## DOCUMENT SEGMENT
LOST GENERATION
World War I, originally called the Great War, resulted in more than nine
million deaths.
The Great War became a war of attrition due to the use of trench
warfare, in which both sides dug elaborate trenches where they could shelter
from the enemy's artillery fire. Such a charge usually would gain a side only a
small stretch of land, if any, and would result in many deaths. Chemical
attacks had not yet been banned; Wilfred Owen's poem 'Dulce et Decorum Est'
describes the experience of facing a gas attack.
In the aftermath of the war there arose a group of young persons known
as the "Lost Generation." The term was coined from something Gertrude
Stein witnessed the owner of a garage saying to his young employee, which
Hemingway later used as an epigraph to his novel The Sun Also Rises (1926):
"You are all a lost generation." This accusation referred to the lack
of purpose or drive resulting from the horrific disillusionment felt by those
who grew up and lived through the war, and were then in their twenties and
thirties. Having seen pointless death on such a huge scale, many lost faith in
traditional values like courage, patriotism, and masculinity. Some in turn
became aimless, reckless, and focused on material wealth, unable to believe in abstract
ideals.

## SOURCE DATA

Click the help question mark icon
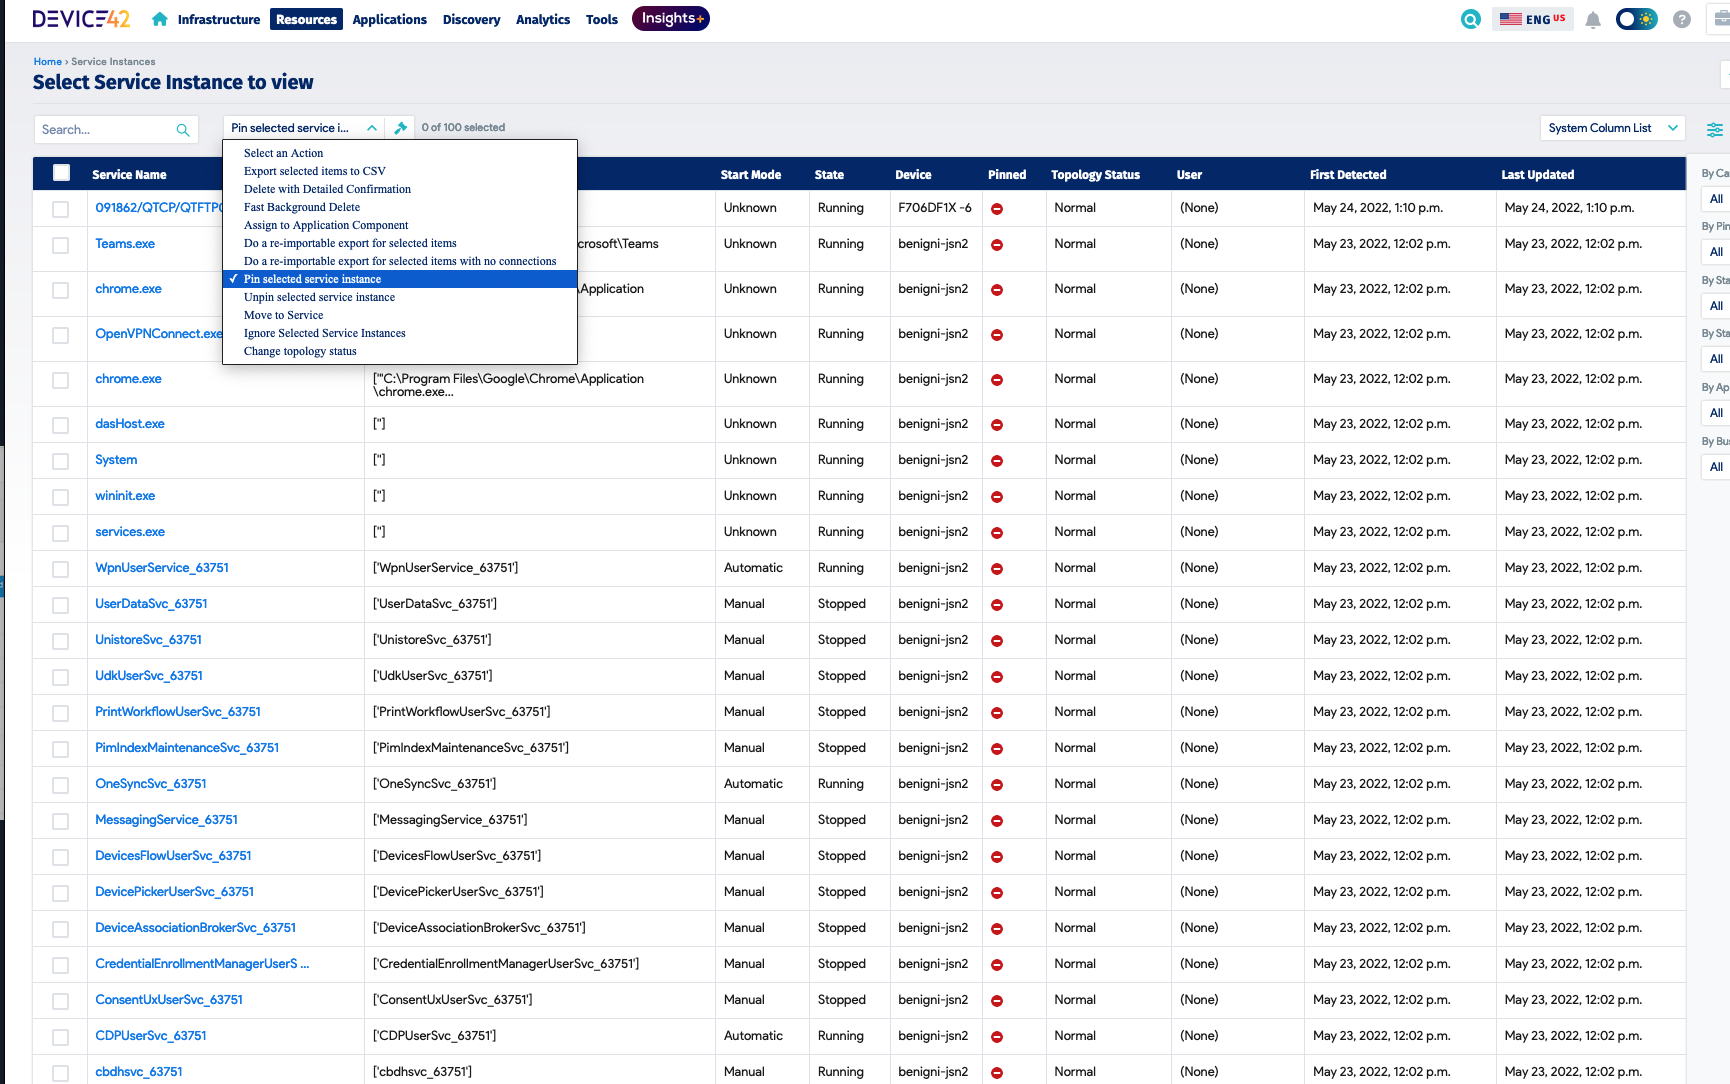(x=1682, y=20)
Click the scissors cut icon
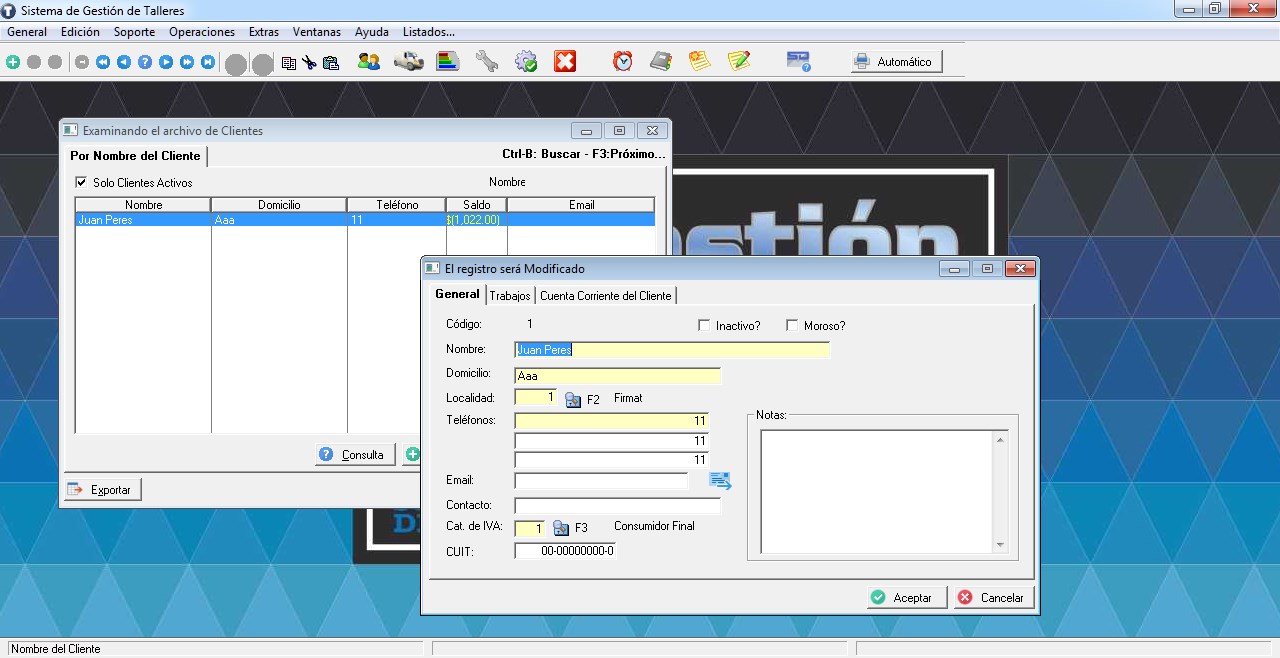The height and width of the screenshot is (658, 1280). (x=309, y=63)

## EXERCISE INSTRUCTIONS
1) In the passage on the Lost Generation, which novel by Hemingway uses "You are all a lost generation" as its epigraph?
2) From the passage on the Lost Generation, extract the words starting at "The Great War became" and ending at "a gas attack.".
The material here has no connection to the passage on the Lost Generation.

## WORKED SOLUTIONS
1) The Sun Also Rises (1926)

2)
The Great War became a war of attrition due to the use of trench
warfare, in which both sides dug elaborate trenches where they could shelter
from the enemy's artillery fire. Such a charge usually would gain a side only a
small stretch of land, if any, and would result in many deaths. Chemical
attacks had not yet been banned; Wilfred Owen's poem 'Dulce et Decorum Est'
describes the experience of facing a gas attack.